Une économie libérale implique une administration forte
Plus une économie est libérale, plus elle a besoin d’un Etat fort, fort par
les compétences de son administration et son élite, fort par la qualité de
la prestation de ses institutions, et enfin fort par la qualité des
relations qu’il entretient avec le secteur privé.

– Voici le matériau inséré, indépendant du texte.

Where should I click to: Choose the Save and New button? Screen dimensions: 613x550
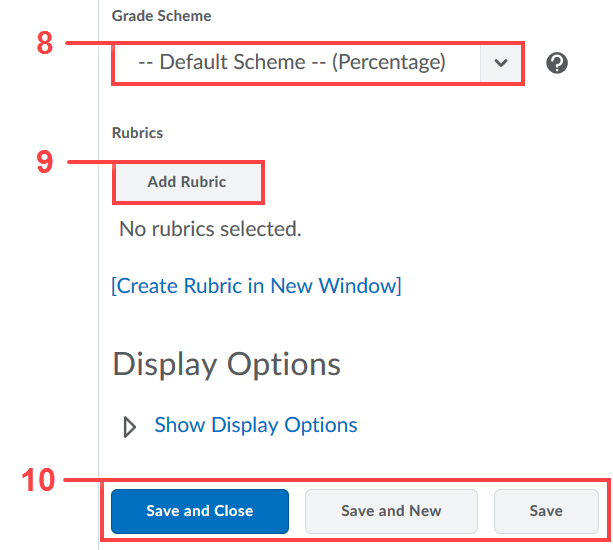tap(391, 511)
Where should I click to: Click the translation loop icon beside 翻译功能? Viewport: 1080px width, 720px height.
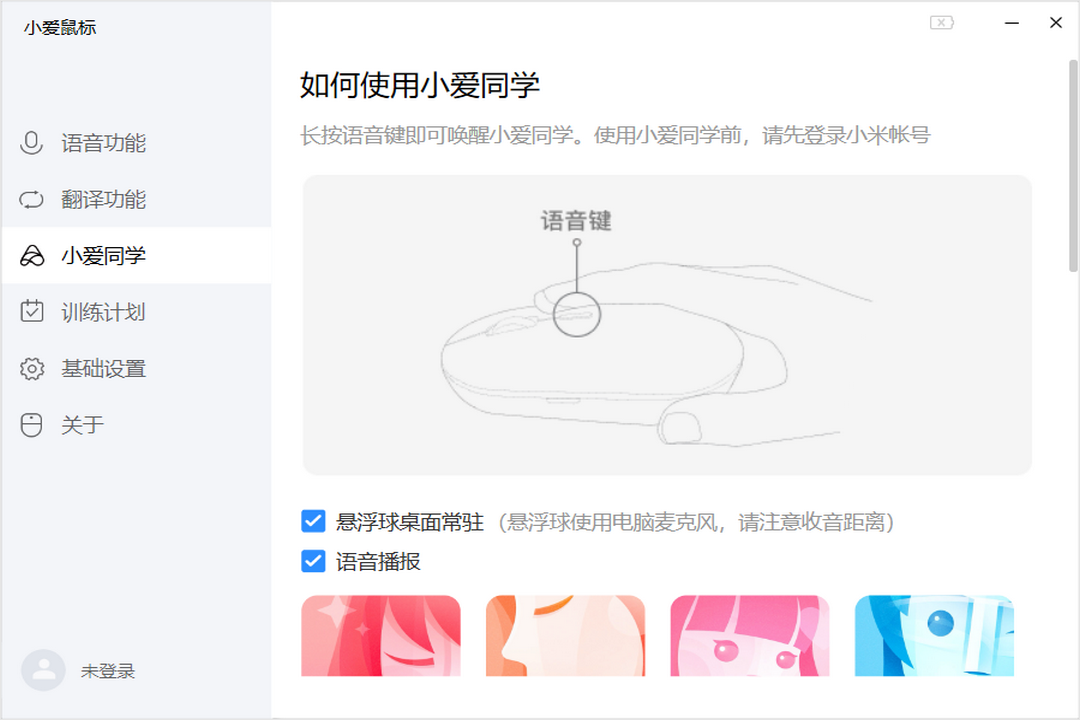click(31, 199)
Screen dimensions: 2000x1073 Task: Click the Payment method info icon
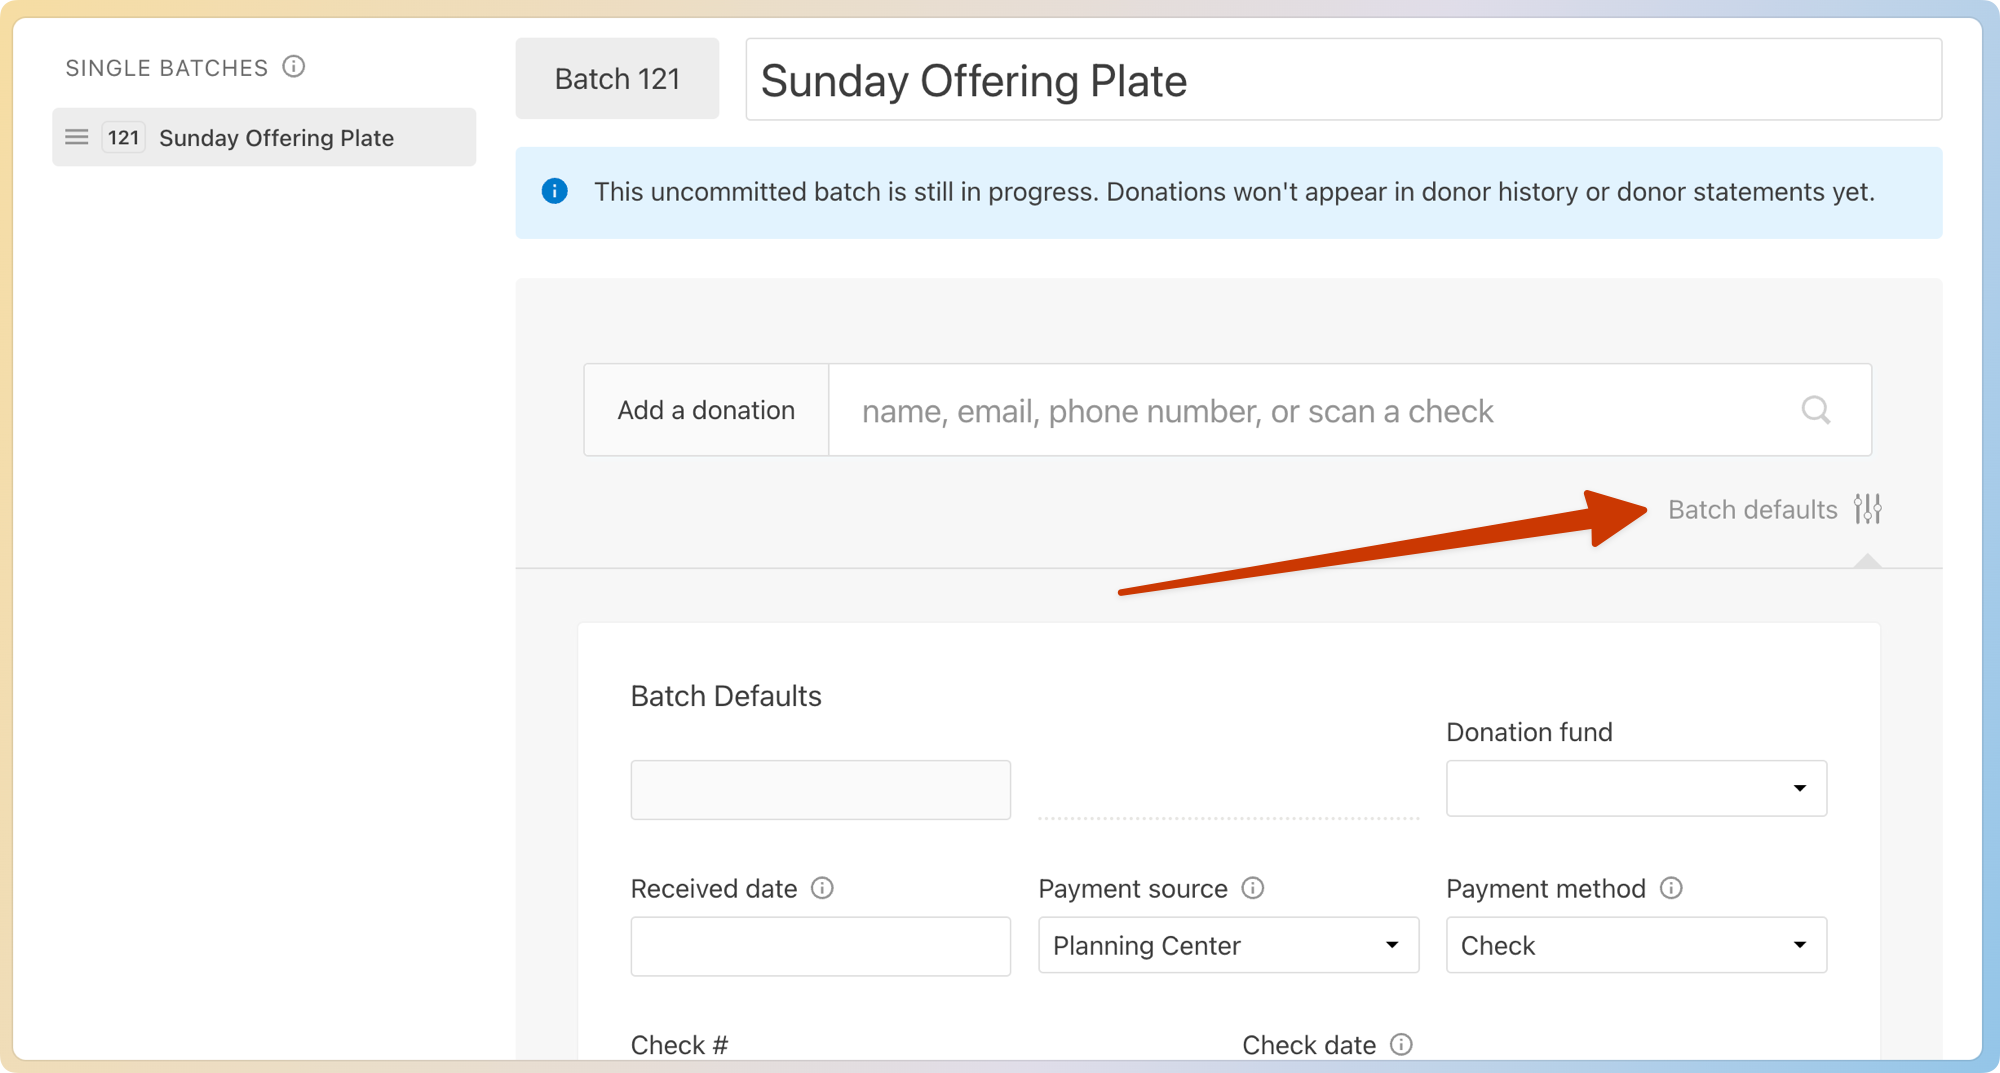[x=1671, y=888]
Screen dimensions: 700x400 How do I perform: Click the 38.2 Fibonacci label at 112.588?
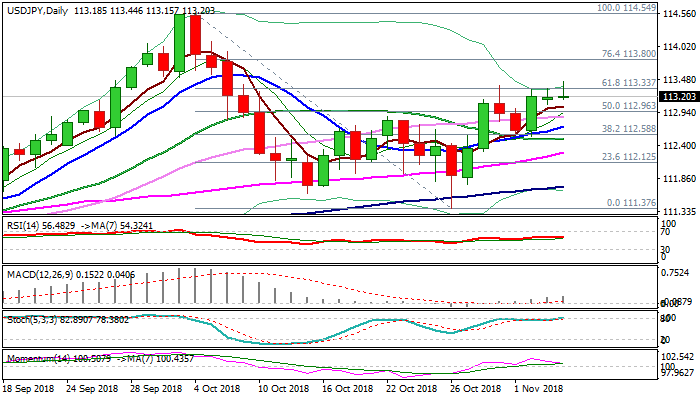(x=627, y=129)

L’administration est de fait mise au défit de la mise à niveau de ses
ressources humaines par la formation, l’introduction massive des nouvelles
technologies de l’information et de la communication et la maîtrise vitale
des langues étrangères. A ce niveau, il est indéniable que des progrès
immenses ont été déjà réalisés et continuent à l’être dans tous ces
domaines. Reste que l’administration, en tant que structure d’arbitrage, de
régulation et d’orientation stratégique de l’économie nationale et de par
son rôle de maître d’ouvrage de projets d’envergure (infrastructures,
économie de la santé, …), se trouve aujourd’hui confrontée au défi du
renforcement institutionnel, de la gouvernance, et l’impératif d’attrait des
ressources humaines qualifiées. Le challenge pour l’administration consiste
à se hisser au niveau des enjeux de la compétitivité de la Tunisie en tant
que site d’accueil d’investissements étrangers, mais aussi de garant d’un
environnement conforme aux standards internationaux pour l’économie locale.

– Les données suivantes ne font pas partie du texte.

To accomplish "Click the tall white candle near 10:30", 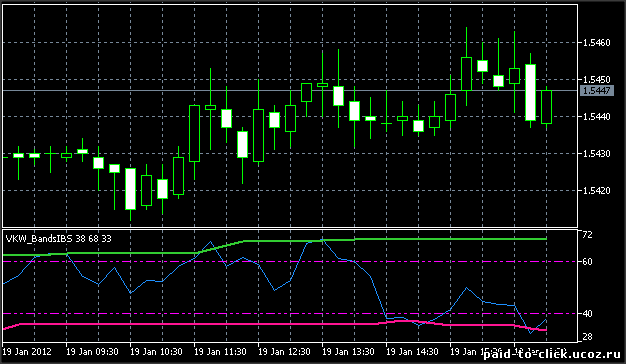I will pos(131,189).
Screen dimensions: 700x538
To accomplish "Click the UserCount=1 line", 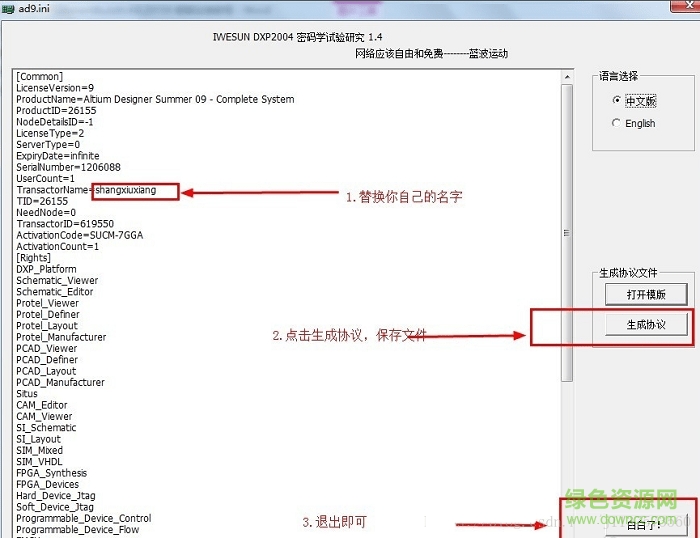I will 45,178.
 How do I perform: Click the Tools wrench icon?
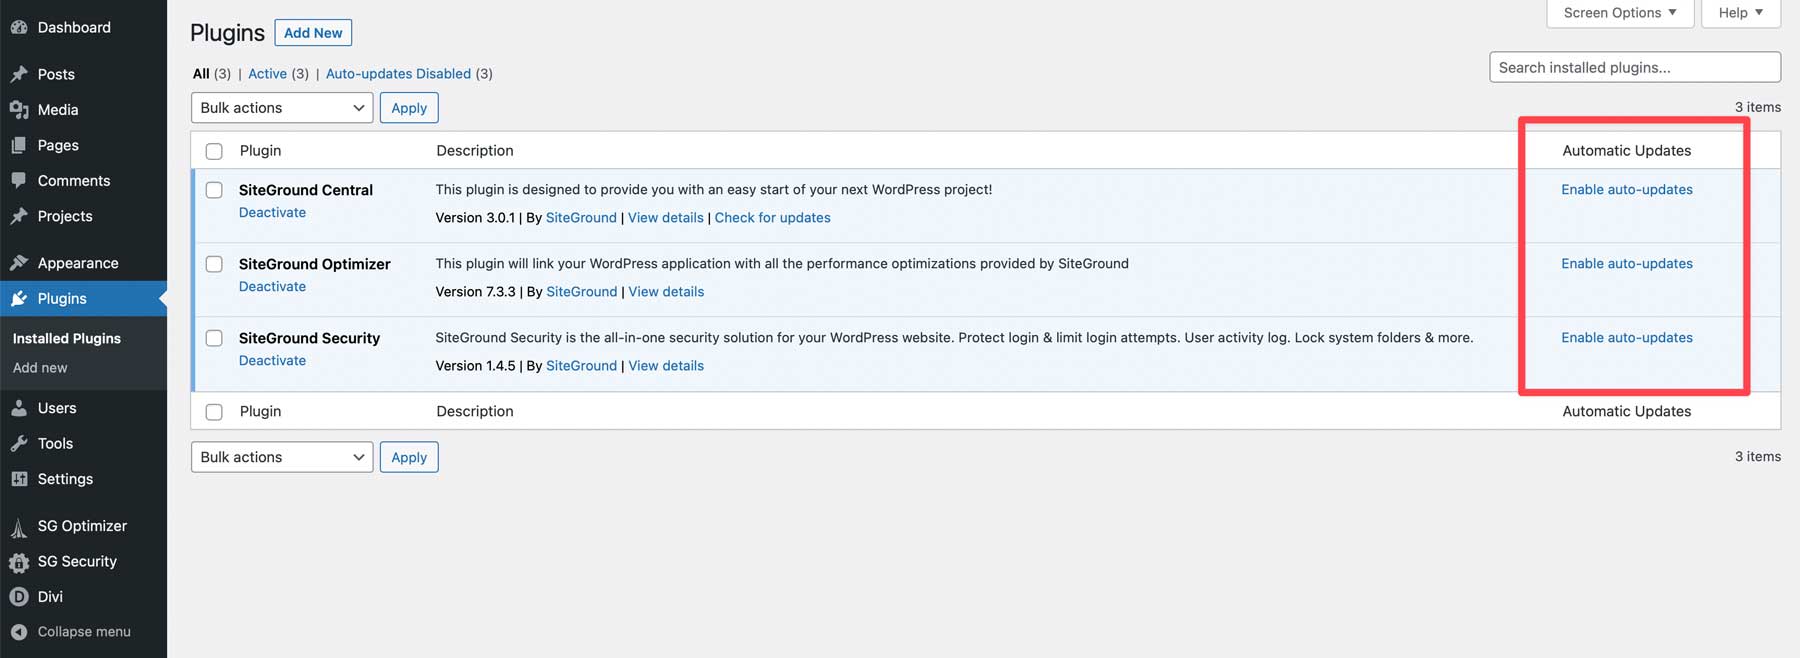tap(18, 444)
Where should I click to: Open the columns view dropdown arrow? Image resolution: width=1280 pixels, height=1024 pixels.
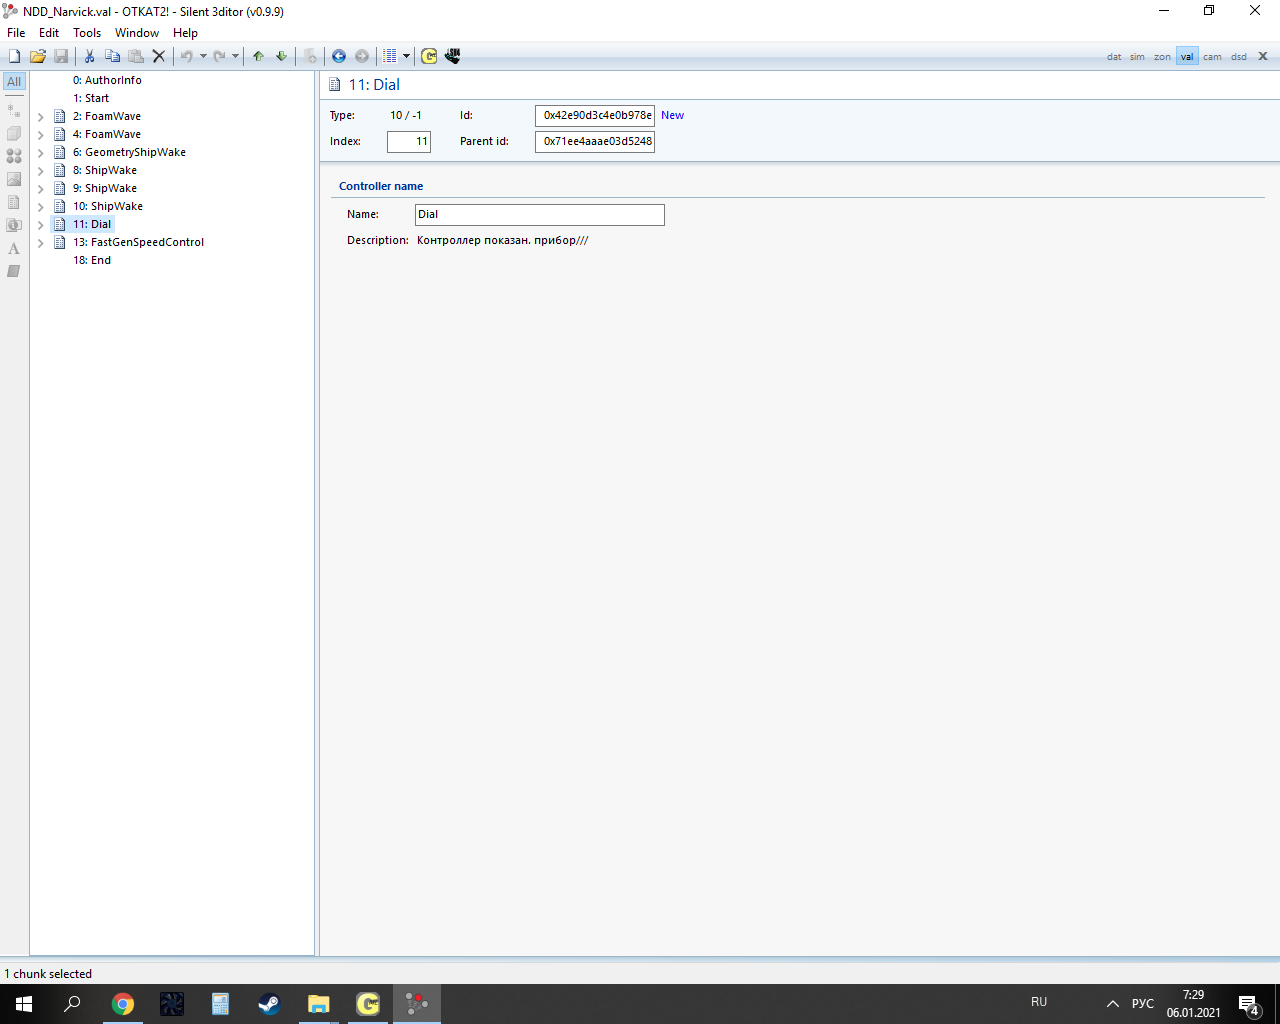[406, 56]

Nos chancelleries constituent à ce propos les fers de lance de la stratégie
de renforcement de l’image de marque d’un pays qui fonctionne (‘’Tunisia is
a country that works’’, comme l’a dit Son Excellence l’ambassadeur de
Grande-Bretagne à Tunis, M. Stefan Day).

Afin de renforcer les missions de l’administration, le PPP (Partenariat
public-privé) a toutes les chances de réussir tant les jeunes entreprises
tunisiennes du secteur des services, notamment, ont besoin de «se faire des
dents» à travers des projets lancés par l’administration. Celle-ci,
totalement décomplexée de sa relation avec le privé, ouvrira la voie à des
dizaines de sociétés innovantes restées aujourd’hui au starting bolcks faute
de commandes en partenariat avec les différents offices ou agences
représentant l’administration. Par ailleurs, l’administration en renonçant à
son sacro-saint «moins-disant» pour l’attribution des marchés publics,
notamment dans le secteur de la nouvelle économie (l’informatique, les
télécoms, …), et en adoptant des formules plus adaptées à chaque réalité de
marché, l’efficience économique (qualité, délais, résultats…) pourrait être
obtenue plus sûrement pour les grands projets notamment.

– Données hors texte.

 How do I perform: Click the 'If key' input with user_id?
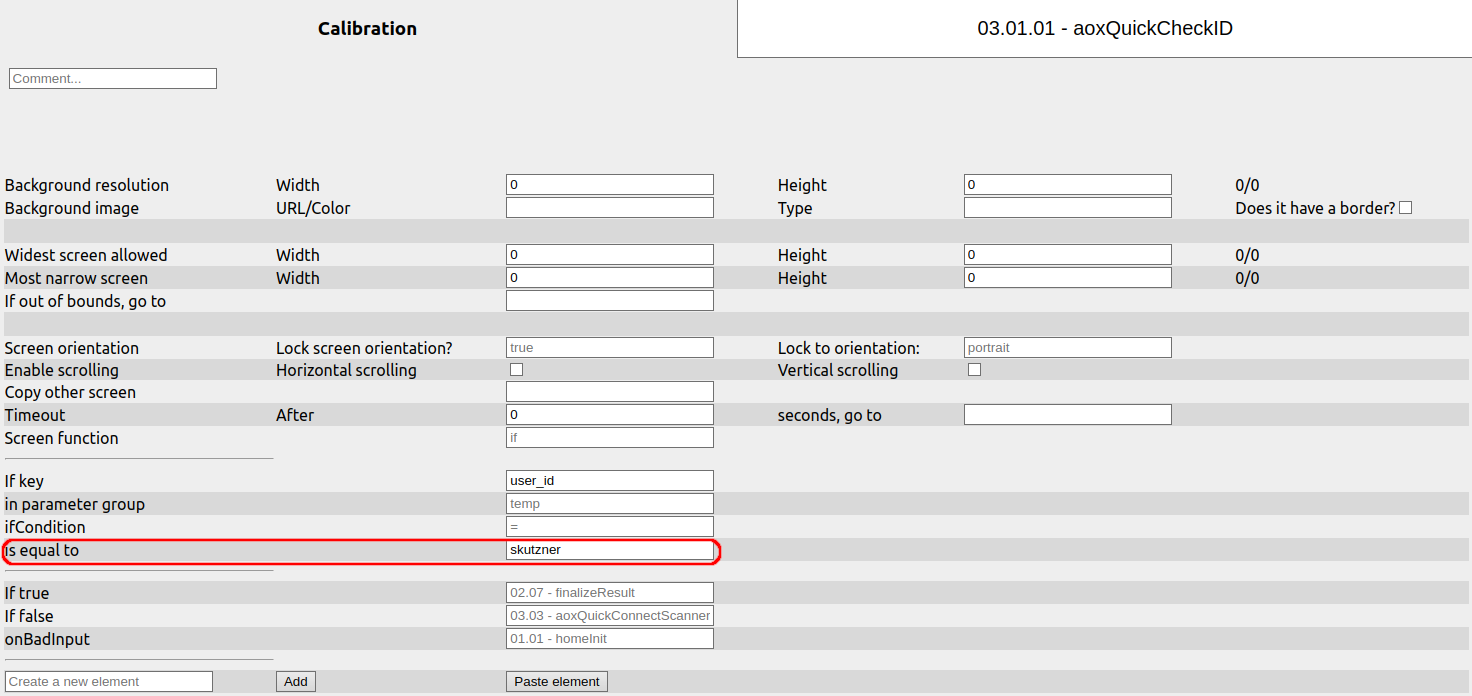609,481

En conclusion, le nouveau positionnement de l’Etat, passant de l’acteur
économique agissant à la régulation et la médiation, suppose l’attrait accru
des ressources humaines à haut potentiel au sein de l’administration et le
raffermissement du partenariat public privé. Car, à la modernité sociale
dont fait preuve notre pays, une modernité économique constitue un excellent
message à véhiculer aux investisseurs mondiaux, mais aussi un gage de
confiance aux acteurs privés locaux pour stimuler leurs investissements.